Wer Juncker und Hahn folgen könnte
EU-Posten. Im Mai 2019 finden die nächsten Europawahlen statt. Jean-Claude Juncker will nicht mehr kandidieren, die Debatte um seine Nachfolge hat begonnen. Auch Hahn steht vor der Ablöse.
Die Spekulationen in den Couloirs der Brüsseler Kommissionsgebäude mehren sich. Mit der Wahl zum europäischen Parlament im Mai 2019 rückt auch die Frage näher, wer im Herbst kommenden Jahres neuer Chef der EUBehörde wird: Deren aktueller Präsident, Jean-Claude Juncker, strebt bekanntlich keine zweite Amtszeit an. Die beiden größten Parteienfamilien Europas – die Europäische Volkspartei (EVP) und die Sozialdemokraten – bringen ihre Kandidaten bereits in Stellung.
Aufseiten der zuletzt siegreichen EVP hat der ehemalige EUKommissar Michel Barnier gute Karten. Er macht sich derzeit als Chefverhandler in den mühsamen Brexit-Verhandlungen einen Namen. Bereits im November könnte der Franzose gekürt werden – dann wählen die Konservativen ihren Spitzenkandidaten bei einem Kongress in Helsinki. Der 67-Jäh- rige ist ein erfahrener Mann auf dem europäischen Parkett. Allerdings wäre Barnier wohl kaum ein Kommissionspräsident, der dem ramponierten Image der Brüsseler Behörde neue Strahlkraft verliehe: Dazu fehlt es dem Ex-Außenminister an Dynamik.
Schon eher bringt dieses Attribut eine Frau mit, die für die Sozialdemokraten ins Rennen gehen könnte: die derzeitige EU-Außenbeauftragte, Federica Mogherini. Zu Beginn ihrer Amtszeit als unerfahren kritisiert, hat die Italienerin unter anderem als Vermittlerin bei den Verhandlungen zum Atomprogramm des Iran Stärke und Ausdauer bewiesen. Für ihren möglichen innerparteilichen Konkurrenten, den Kommissionsvizepräsidenten und Juncker-Intimus Frans Timmermans, stehen die Chancen schlecht: Als Verantwortlicher für das EU-Rechtsstaatsverfahren gegen Warschau hat der Niederländer die osteuropäischen EU-Mitgliedstaaten gegen sich.

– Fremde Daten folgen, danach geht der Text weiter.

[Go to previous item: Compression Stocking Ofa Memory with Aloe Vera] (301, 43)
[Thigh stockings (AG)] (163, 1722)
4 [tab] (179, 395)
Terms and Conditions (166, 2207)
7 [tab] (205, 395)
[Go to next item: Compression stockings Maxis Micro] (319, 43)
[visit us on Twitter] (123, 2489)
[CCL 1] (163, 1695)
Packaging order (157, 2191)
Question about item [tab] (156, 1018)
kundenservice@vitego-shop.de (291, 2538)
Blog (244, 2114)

Noch ist aber ohnehin nicht sicher, dass auch im kommenden Jahr der Spitzenkandidat der siegreichen Parteienfamilie automatisch zum Kommissionspräsidenten gekürt wird. Das System wurde 2014 erstmals praktiziert. Damals schnapsten sich Juncker und sein sozialdemokratischer Konkurrent, der heutige SPD-Chef Martin Schulz, das Prozedere untereinander aus – sehr zum Missfallen der deutschen Bundeskanzlerin, Angela Merkel (CDU). Zuvor war es Usus gewesen, dass allein die Staats- und Regierungschefs den Kommissionspräsidenten in geheimen Verhandlungen nach der Europawahl bestimmen.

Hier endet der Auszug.